The Tory opposition is in breach of the Trade Descriptions Act, and doubly so. It is neither functioning as an effective opposition nor as an effective Tory party. Throughout its modern history, the party has regarded itself both as the national party and as the natural party of government. Believing that it ought to be almost constantly in power, it always found opposition an unnatural and frustrating state of affairs, which could only be endured by harrying the government towards its quietus.
That has ceased to be true. The Blair government is in trouble on all fronts. It has lost its intellectual momentum while the PM has forfeited his moral credibility. Any competent opposition ought to be revelling in its opportunities. This one slips to third place in a by-election.
Equally, any serious Tory, appalled at the thought that such a worthless government could be re-elected, ought to be straining every sinew to prevent such a wretched outcome.
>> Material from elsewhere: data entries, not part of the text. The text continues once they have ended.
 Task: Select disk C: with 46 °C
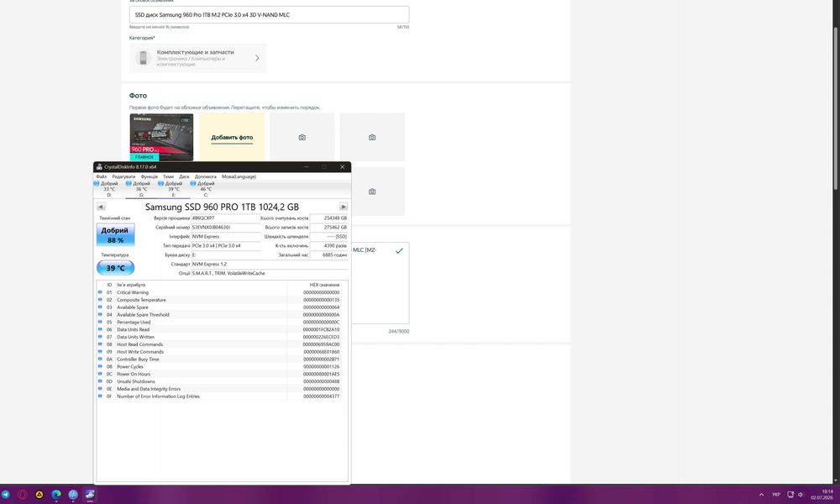tap(205, 188)
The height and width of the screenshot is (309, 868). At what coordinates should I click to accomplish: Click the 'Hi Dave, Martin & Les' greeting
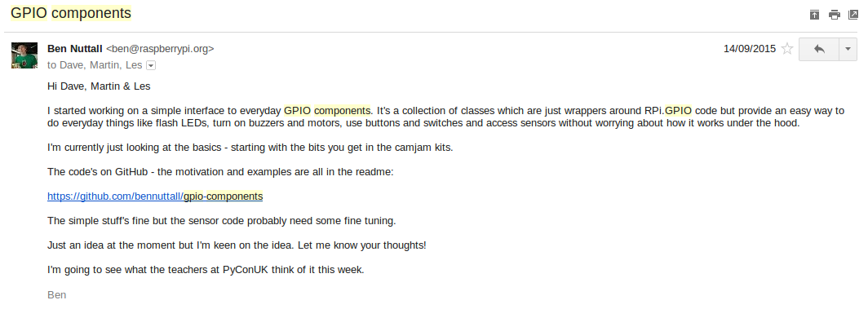tap(99, 86)
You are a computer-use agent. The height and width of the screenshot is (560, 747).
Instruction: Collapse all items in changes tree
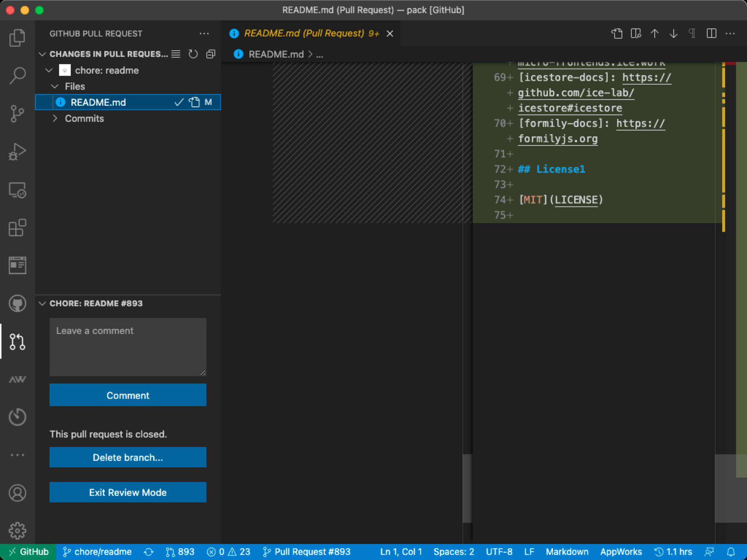pyautogui.click(x=211, y=54)
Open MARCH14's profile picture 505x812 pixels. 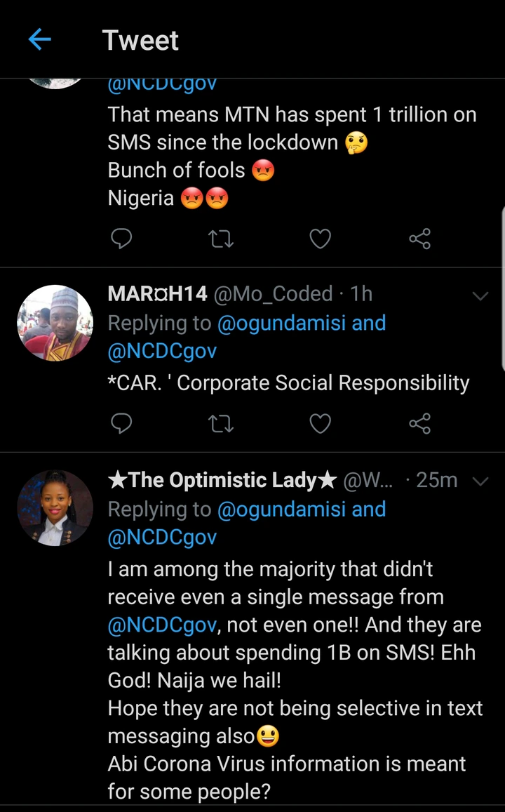55,323
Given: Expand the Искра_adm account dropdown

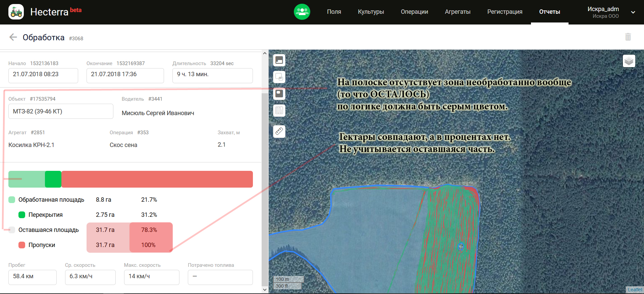Looking at the screenshot, I should click(x=633, y=12).
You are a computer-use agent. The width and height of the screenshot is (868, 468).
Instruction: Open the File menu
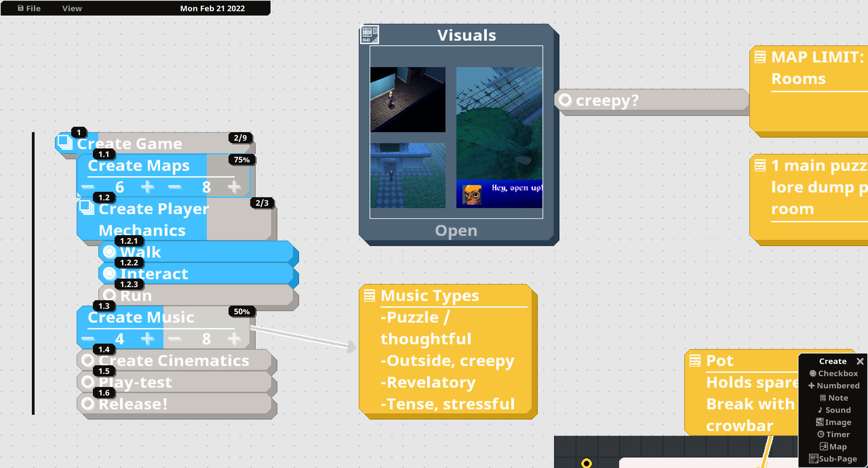(29, 8)
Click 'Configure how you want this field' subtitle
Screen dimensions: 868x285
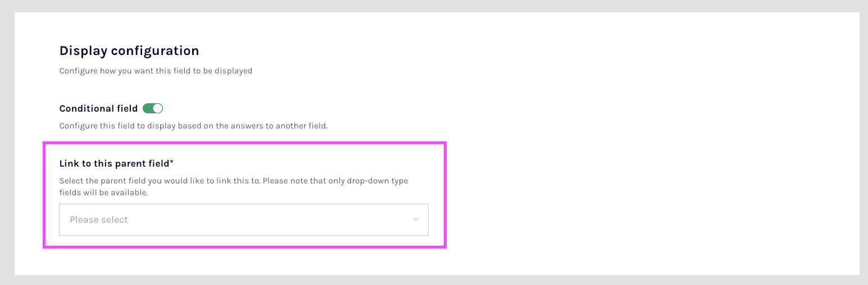tap(156, 71)
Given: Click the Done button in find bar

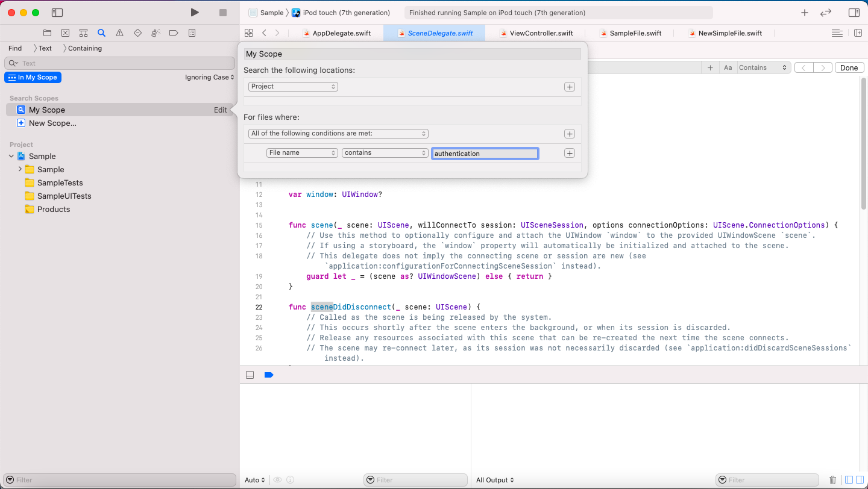Looking at the screenshot, I should click(x=849, y=67).
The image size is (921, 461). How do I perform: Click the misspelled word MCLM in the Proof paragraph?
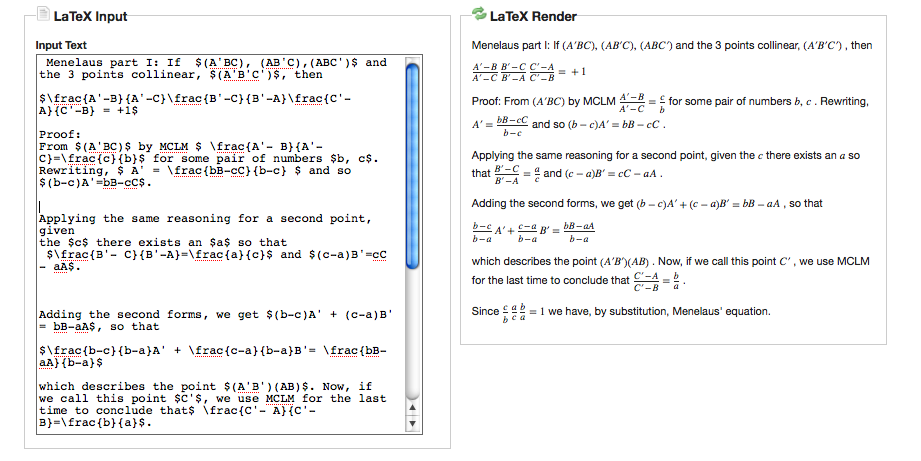coord(174,146)
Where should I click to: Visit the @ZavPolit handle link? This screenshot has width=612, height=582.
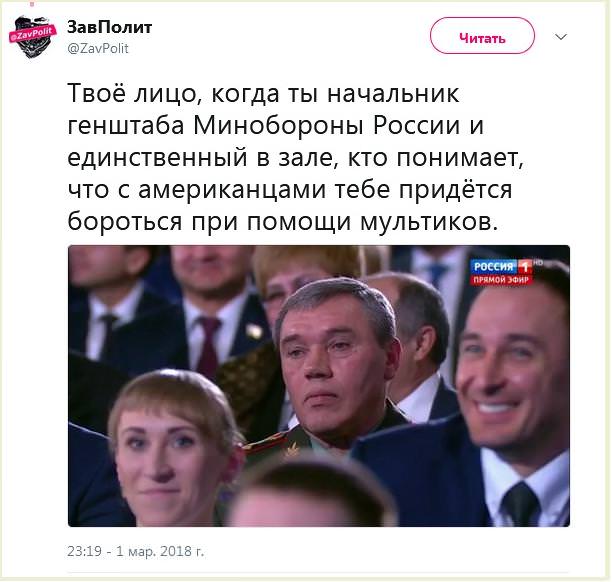pyautogui.click(x=98, y=48)
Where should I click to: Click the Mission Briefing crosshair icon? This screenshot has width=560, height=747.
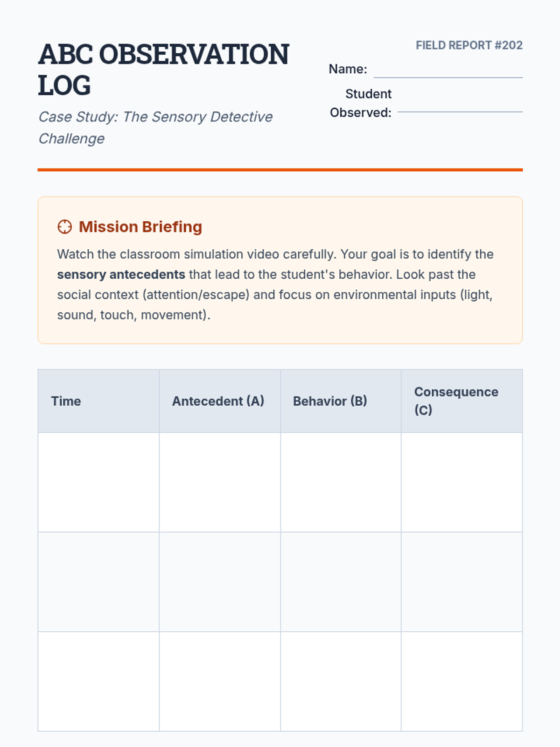pos(64,227)
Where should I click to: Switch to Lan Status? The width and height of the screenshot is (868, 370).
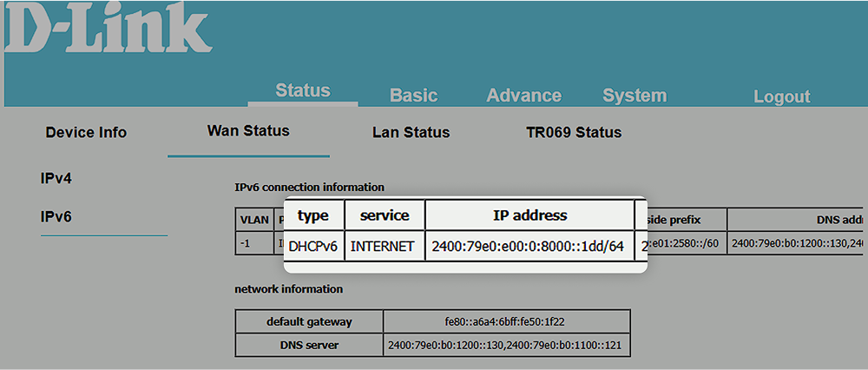(x=411, y=133)
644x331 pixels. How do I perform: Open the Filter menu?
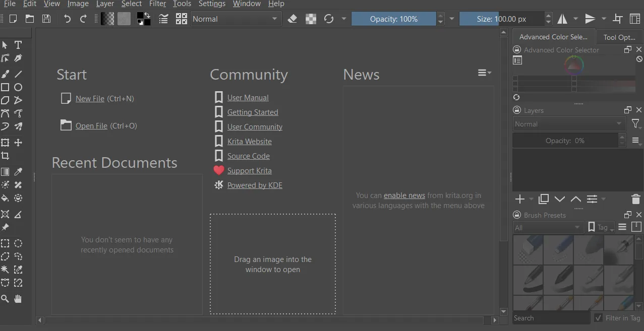(157, 4)
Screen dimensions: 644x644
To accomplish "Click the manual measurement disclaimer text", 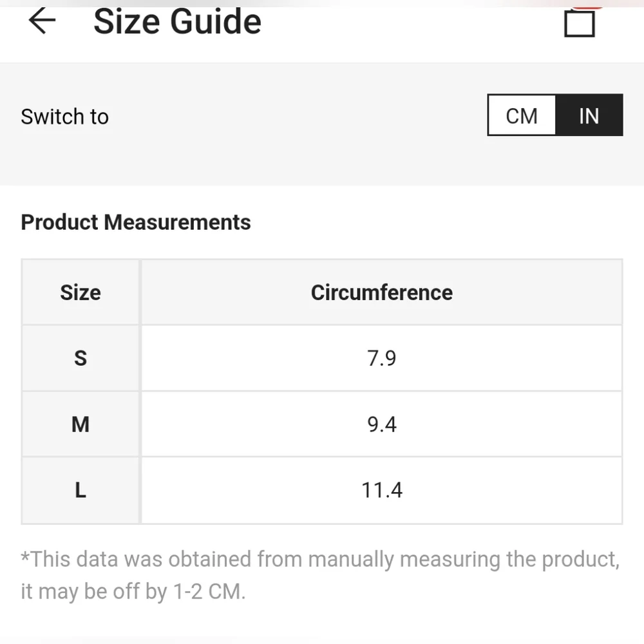I will [x=320, y=575].
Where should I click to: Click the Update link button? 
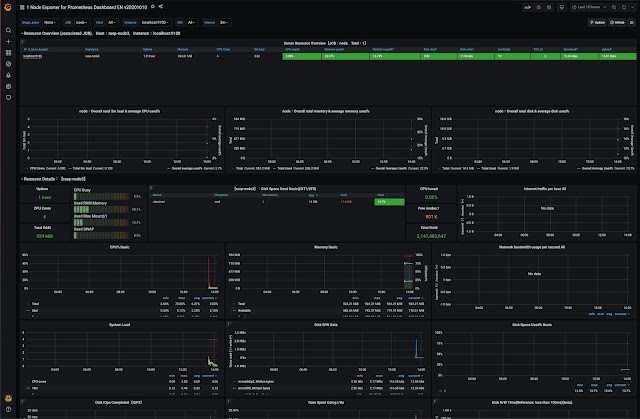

Instead, there is widespread resignation at the prospect of another inevitable defeat.
Though there are plenty of able Tories in Parliament, but their collective behaviour is that of power-shy pygmies. The Tory party, that mighty instrument, the most formidable fighting machine in political history, has become despondent, enervate and spineless.
Yet the problem is easy to identify and not hard to correct. The Tory party is going nowhere because it does not have an effective leader. This is widely acknowledged in serious Tory circles. Iain Duncan Smith has the support of the Dunderhead wing of the Shadow Cabinet: Bernard Jenkin and John Hayes, two of his closest friends, plus Quentin Davis, another close friend and a very clever man, with a catastrophic absence of nous. Oliver Letwin and Michael Howard - no dunderheads they - also defend him staunchly, because they place loyalty above political judgement. Beyond that, almost every Tory frontbencher and about 90 per cent of the backbenches make no attempt to conceal their awareness of his deficiencies. They know that he neither will be Prime Minister nor should be, because he is not up to it. Yet nothing is done.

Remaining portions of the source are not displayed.